Shortly thereafter Mary Elizabeth gave birth to a boy whom she named Angus, which was the same name as her father, Angus MacKay. Angus DeCosta grew up to be quite a lady charmer and once he attained puberty he began running wild.
One day in 1929, fifteen –year old Angus crossed over into Potemkin County and on a dare showed up at a covered dish sociable where the MacKay family were in attendance. Initially, Angus did not encounter any problems, however, all of this was soon to change when Angus and Andrew MacKay spied their thirteen- year old cousin Jackie Sue MacKay in the bushes with some young boy they did not recognize. Apparently, Angus DeCosta and Jackie Sue, who could have easily passed for an eighteen -year old, had their hands inside the other’s clothes.

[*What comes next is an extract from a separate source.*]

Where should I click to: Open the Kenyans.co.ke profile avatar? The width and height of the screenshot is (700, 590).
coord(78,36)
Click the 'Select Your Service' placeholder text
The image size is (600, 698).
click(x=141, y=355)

When the MacKay boys noticed what was happening all hell broke loose and Angus DeCosta was given quite a beating and was thrown into the Euphrates river. Fortunately for Angus, his father Nick came to his rescue, however not before using his shotgun to put “plenty of birdshot into the hides of the MacKays, providing cover while his boy dragged hisself out of the water." All of this led to two trials, one to be tried in Potemkin County concerning the MacKays and their alleged attempted murder of Angus De Costa while the second would take place in Jefferson County where Nick DeCosta lived and where he was charged with a second attempted murder by birdshot.
It was questionable, however, if justice would be rendered in Potemkin County, home to the MacKays, where the Sheriff and the judge were put into office due to having more MacKay relatives than his opponent running against them. In addition, the moonshiners and other businessmen including to a large extent, the MacKays, were quite generous in their contributions making sure that the Sheriff and the judge had ample funds at their disposal.
Author Brant Randall has set himself quite a task in creating a story infused with a great deal of humor and sharp wit as he describes the trials as well as some of the goofy participating characters. There is the prosecuting attorney, William “Big Bill" Sykes, who has political ambitions, Old Lady MacKay, the family matriarch, who is quite a businesswoman, Jackie Sue, who may not be as innocent as appears, Judge Halbertson, the Public Defender Herman Schneider, Angus Decosta, the Mackay boys, Mary Elizabeth MacKay DeCosta and her husband, Nicola Anthony (who eventually is hanged by the KKK), and some of the more fearsome who had connections to the Ku Klux Klan as Jedediah Spout who was also a wife beater and paid dearly for his horrendous behavior.
All in all Blood Harvest is an entertaining romp of a story and is strikingly good. Moreover, Randall certainly has an enviable knack for catching the speech of his characters that at times are hilarious as is the episode with Nick DeCosta being cross-examined about his moonshining business and when he chooses to take “the fifth." The jurors and the spectators were not exactly sure what the fifth meant and “even some were of the opinion that the fifth was a unit of alcoholic measure while others believed he was referring to the fifth commandment."
Quite noteworthy and something that is very often the case with novels, Blood Harvest stemmed from an actual event. Randall recounts in his introduction that his novel grew from an incident related to him by his grandmother when she was in her nineties. Apparently, his grandparents never returned to their hometown after their marriage and when questioned by her grandson why she never returned to her hometown, she replied that it was “those dumb clucks." She further explained that her brother-in-law didn’t think it right for a white girl to marry a non-white European. Apparently, Randall was dumbfounded to discover that his grandmother was referring to the Ku Klux Klan.
The KKK, who as it turns out and something probably few readers realize, did not take too kindly to Catholics, immigrants as well as African Americans, had chased his grandparents out of their New England town. What was more surprising to Randall was that the movement centered itself in the Northeast of the USA with a large contingent in the Midwest and not in the South as he and most of us would have believed.